-- What needs to be done --
In the data that follows, count each line holding the string "Turbante"; answer with the number only.

-- Record excerpts --
⟨
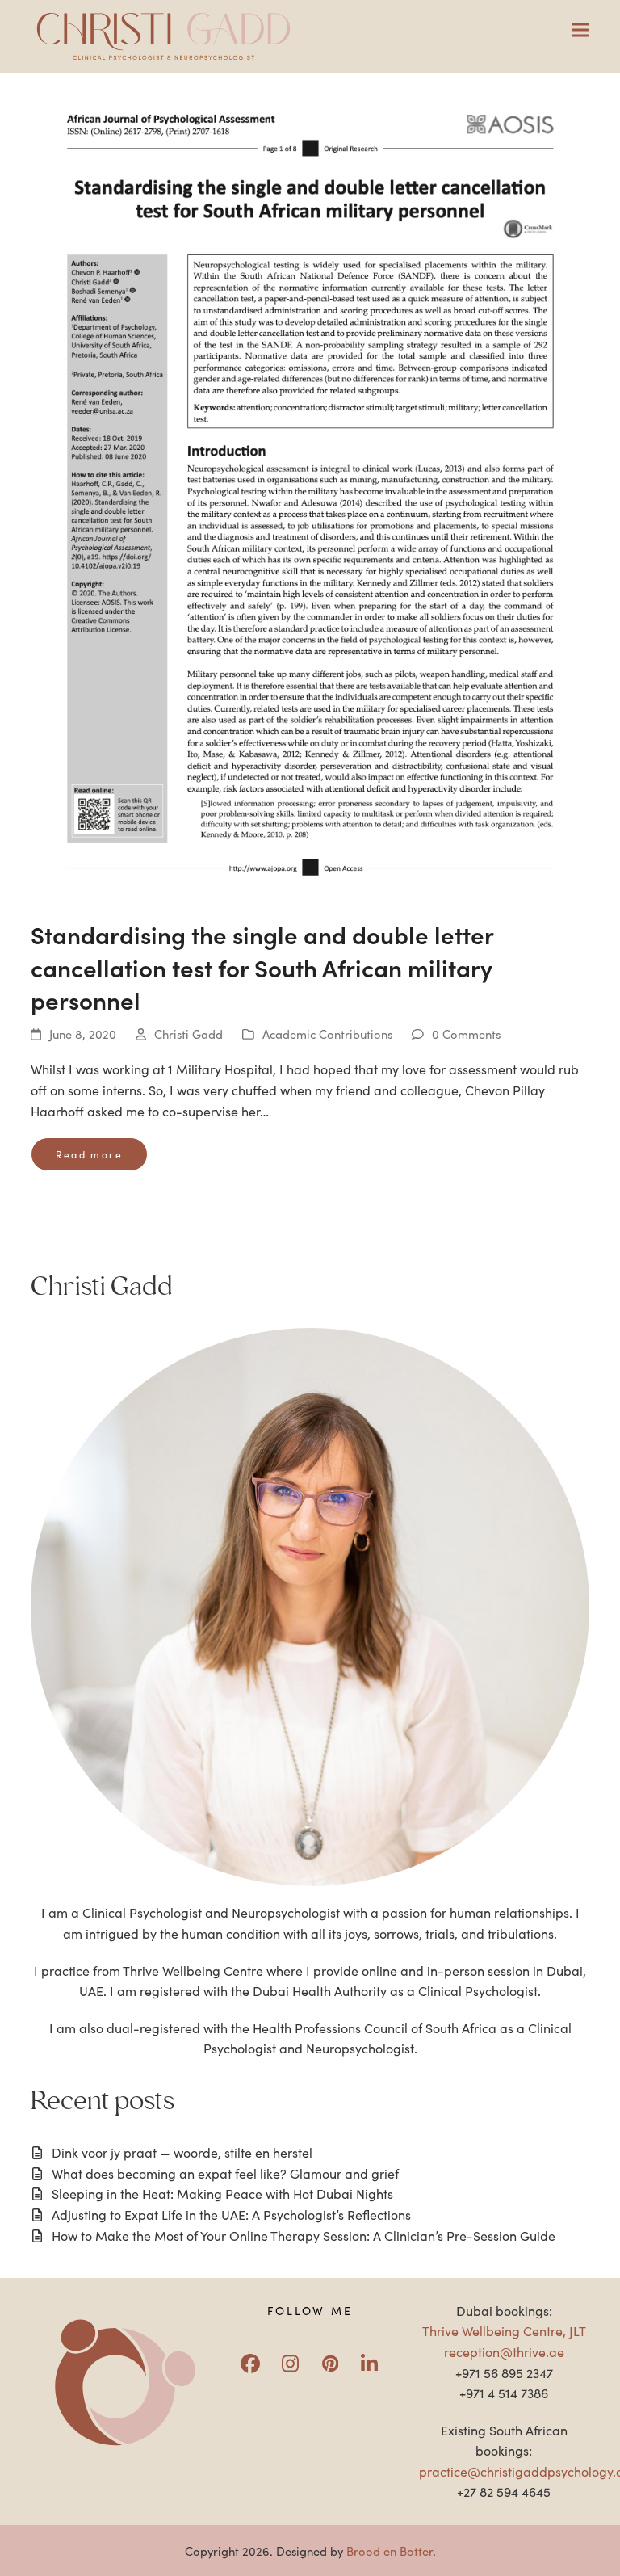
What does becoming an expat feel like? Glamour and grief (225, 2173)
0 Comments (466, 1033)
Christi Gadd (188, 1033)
⟩
⟨
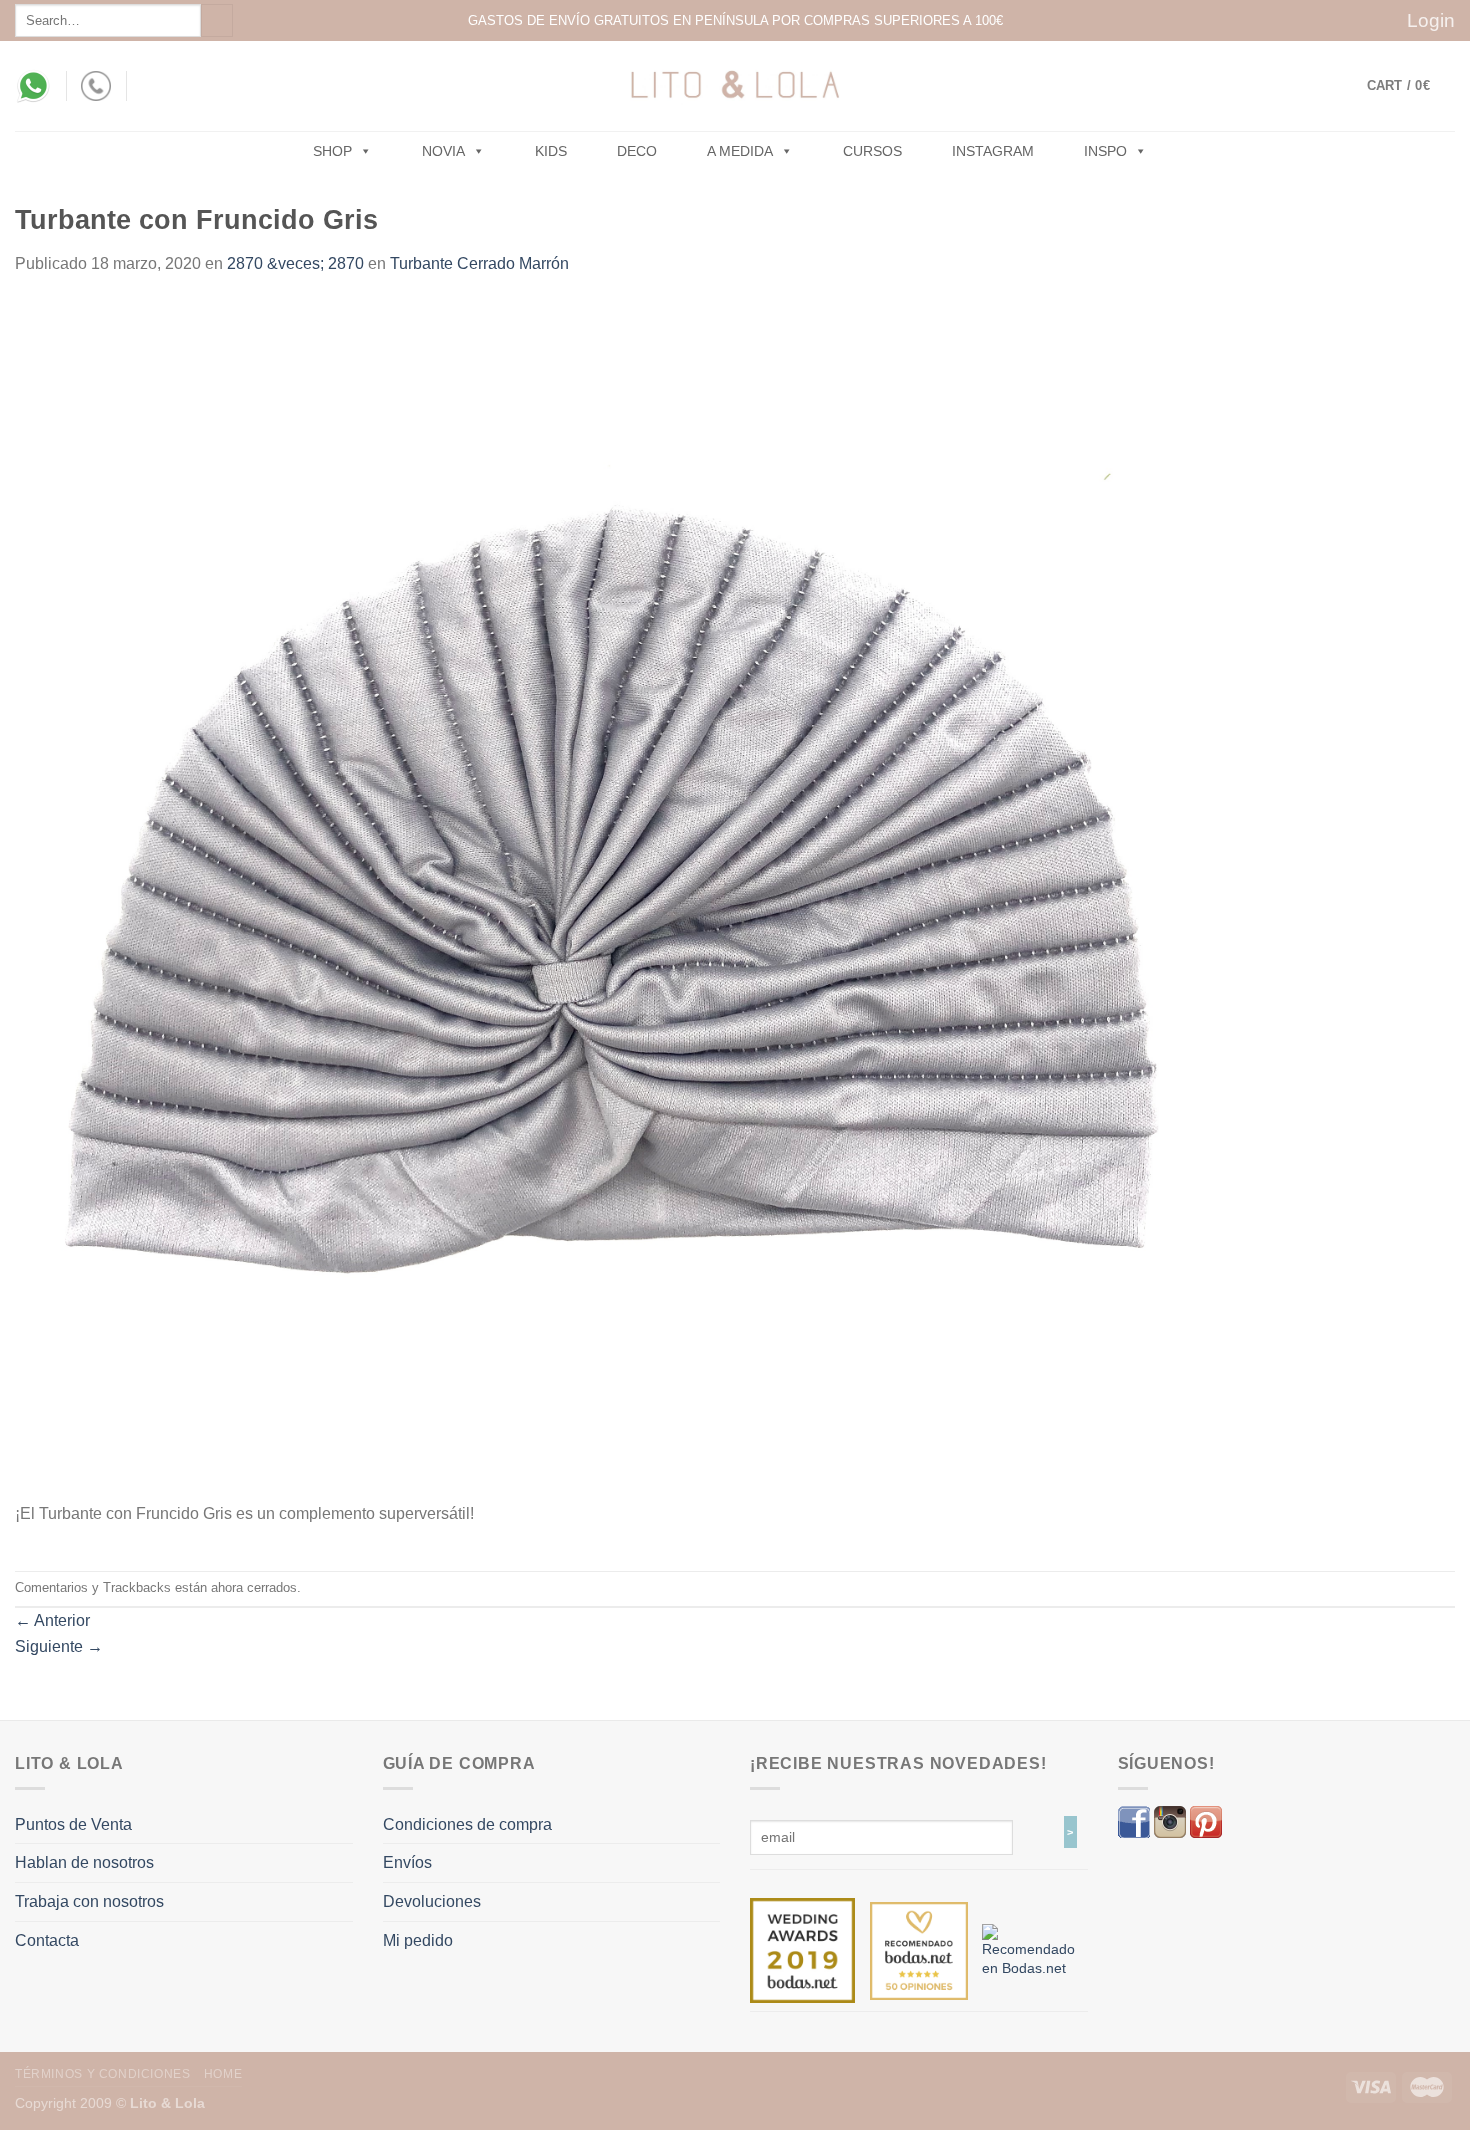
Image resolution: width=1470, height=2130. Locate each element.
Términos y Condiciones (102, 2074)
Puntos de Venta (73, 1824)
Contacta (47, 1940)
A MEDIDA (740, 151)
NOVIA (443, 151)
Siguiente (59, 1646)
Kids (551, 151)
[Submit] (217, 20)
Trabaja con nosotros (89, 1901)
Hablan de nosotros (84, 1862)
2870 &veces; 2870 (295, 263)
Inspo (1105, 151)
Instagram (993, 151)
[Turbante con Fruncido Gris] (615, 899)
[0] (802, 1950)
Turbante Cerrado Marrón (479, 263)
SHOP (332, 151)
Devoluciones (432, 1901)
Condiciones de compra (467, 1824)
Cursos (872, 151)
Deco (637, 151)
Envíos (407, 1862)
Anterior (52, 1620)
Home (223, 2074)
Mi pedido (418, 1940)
⟩
-- Exercise result --
2